# PROMPT:
All lines from the one that contains "Instruction: Open the terminal search tool" to the end of the data must be retyped exactly. Pictures are not retyped.

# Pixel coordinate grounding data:
******
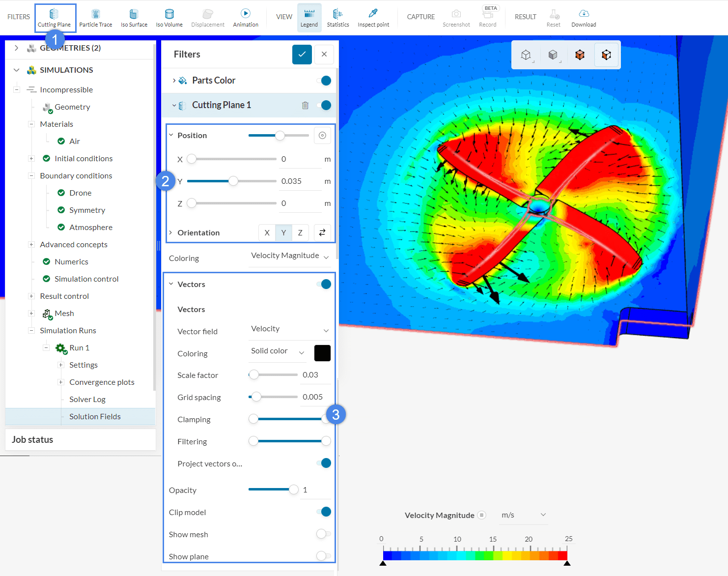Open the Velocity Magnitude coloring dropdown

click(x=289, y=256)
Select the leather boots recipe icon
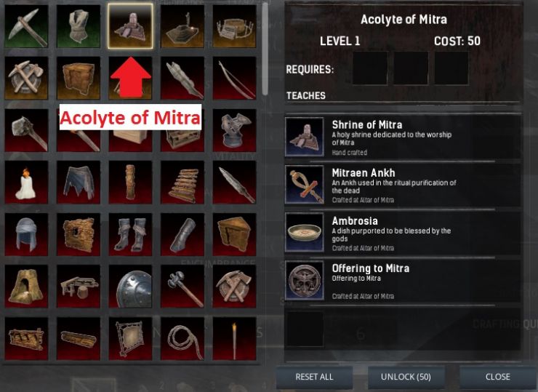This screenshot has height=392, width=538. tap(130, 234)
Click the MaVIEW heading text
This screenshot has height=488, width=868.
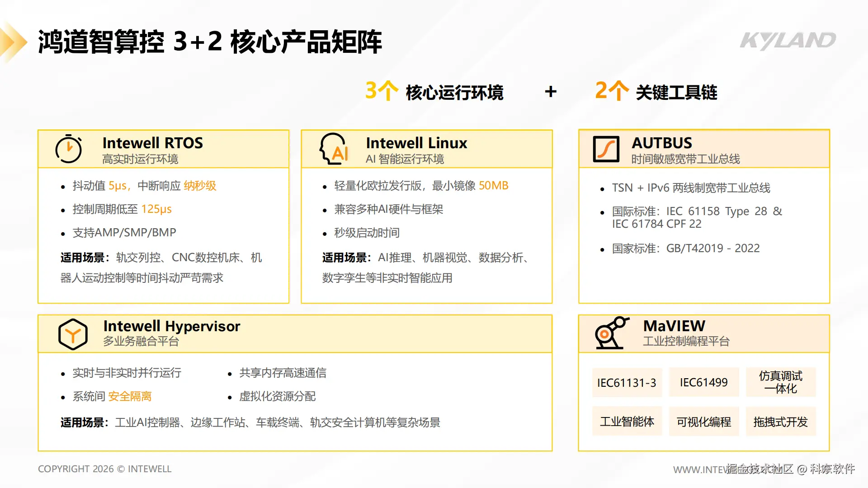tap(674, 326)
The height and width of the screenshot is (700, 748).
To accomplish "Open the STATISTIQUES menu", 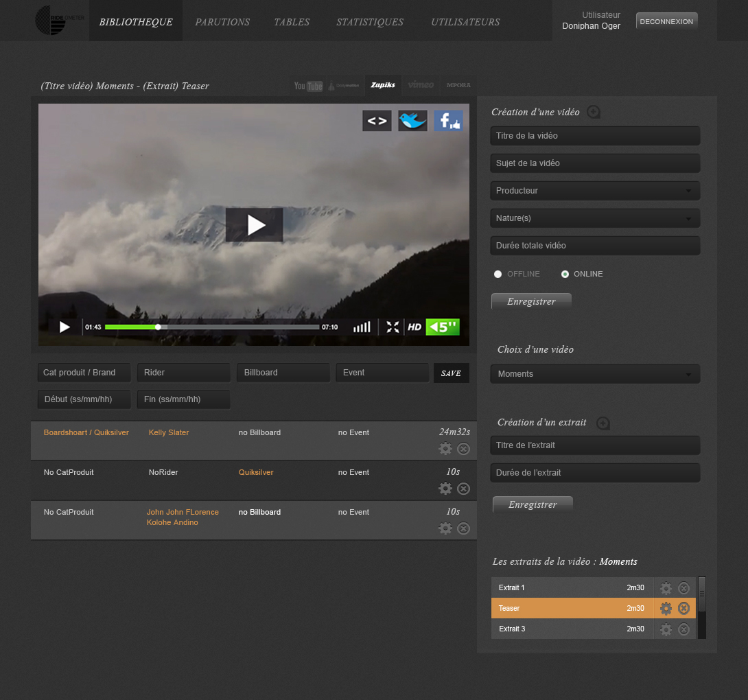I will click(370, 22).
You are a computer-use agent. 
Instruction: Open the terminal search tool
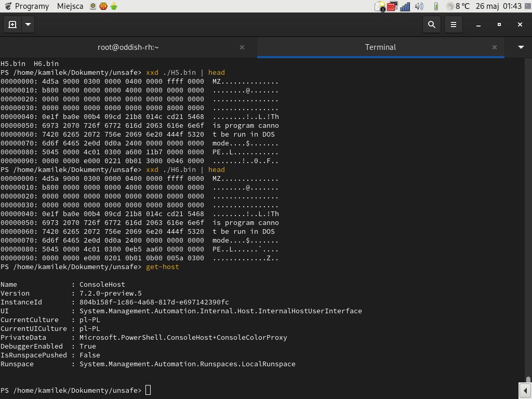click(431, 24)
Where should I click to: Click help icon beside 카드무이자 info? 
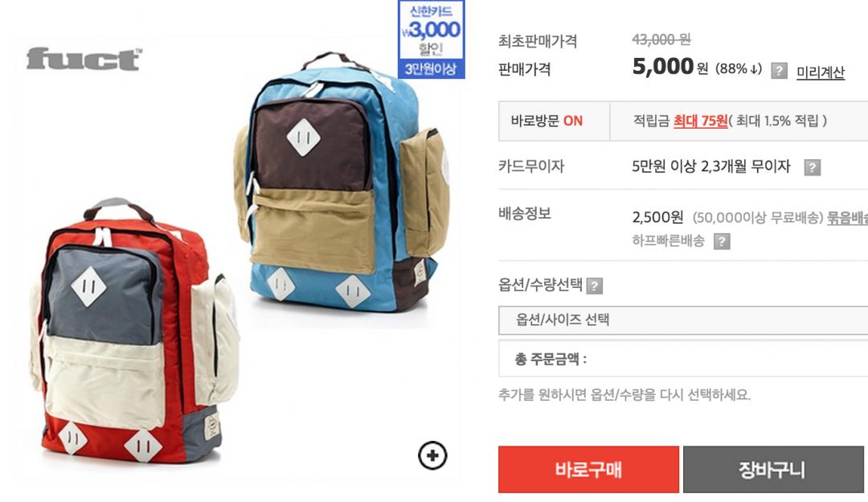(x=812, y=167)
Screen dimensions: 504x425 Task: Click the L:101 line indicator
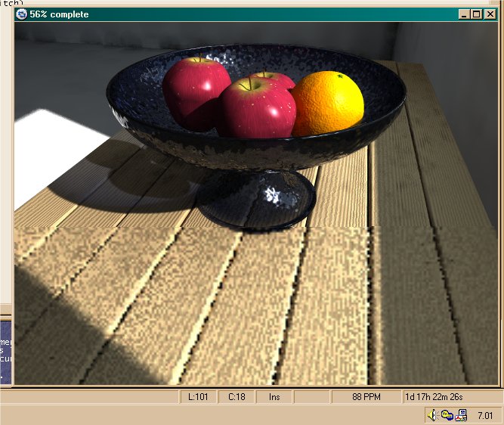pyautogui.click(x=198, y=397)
******
# ANSWER BOX:
Instruction: Open the terminal search tool
click(431, 24)
Where should I click to: Click help icon beside 카드무이자 info? 
(x=812, y=167)
Screen dimensions: 504x425 Task: Click the L:101 line indicator
pyautogui.click(x=198, y=397)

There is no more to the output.